I have configured DropBear SSH in a Linux (Ubuntu 22.04) machine. The configuration I'm using is the following:
$ cat /etc/dropbear-initramfs/config
#
# Configuration options for the dropbear-initramfs boot scripts.
# You must run update-initramfs(8) to effect changes to this file (like
# for other files under the '/etc/dropbear-initramfs' directory).
#
# Command line options to pass to dropbear(8)
#
# -I 0: disables idle timeouts for innactivity
# -s: disable passwords
DROPBEAR_OPTIONS="-p 2222 -I 0 -s"
#
# On local (non-NFS) mounts, interfaces matching this pattern are
# brought down before exiting the ramdisk to avoid dirty network
# configuration in the normal kernel.
# The special value 'none' keeps all interfaces up and preserves routing
# tables and addresses.
#
#IFDOWN=*
And I have tested it powering down (manually) the machine; the server starts immediately after startup and I'm able to connect to it. However, if I run sudo reboot
from the machine itself, the server does not start after rebooting and I can't connect to the SSH server of DropBear (logs in the machine show that DropBear is running but the machine is not reachable in 2222).
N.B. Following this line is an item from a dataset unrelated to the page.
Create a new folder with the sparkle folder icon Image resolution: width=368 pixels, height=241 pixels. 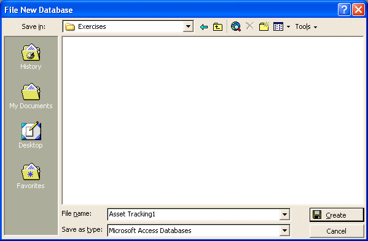tap(264, 26)
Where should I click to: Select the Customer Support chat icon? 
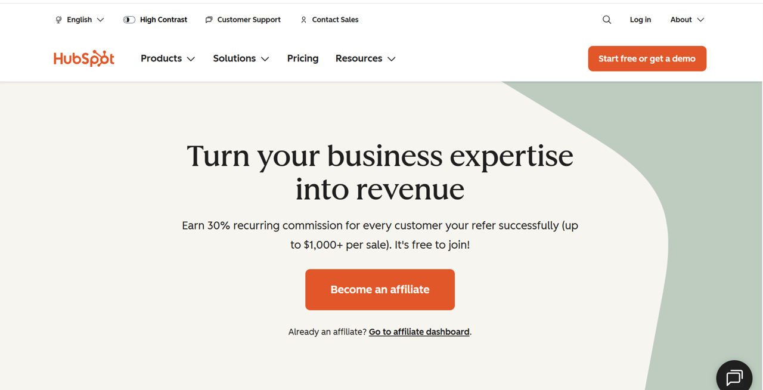pyautogui.click(x=208, y=20)
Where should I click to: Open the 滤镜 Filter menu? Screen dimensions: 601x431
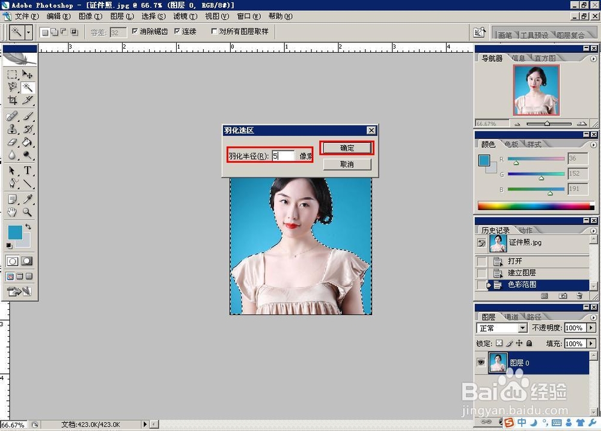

The only sequence that seems to work (almost every time) is if I restart the machine doing:
$ sudo -i
# echo 1 > /proc/sys/kernel/sysrq
# echo b > /proc/sysrq-trigger
I'm not entirely sure why but I guess the signals sent to reboot the machine are different between the two aforementioned methods. Can this be the issue? What's the best way to reboot a machine and have DropBear running after rebooting?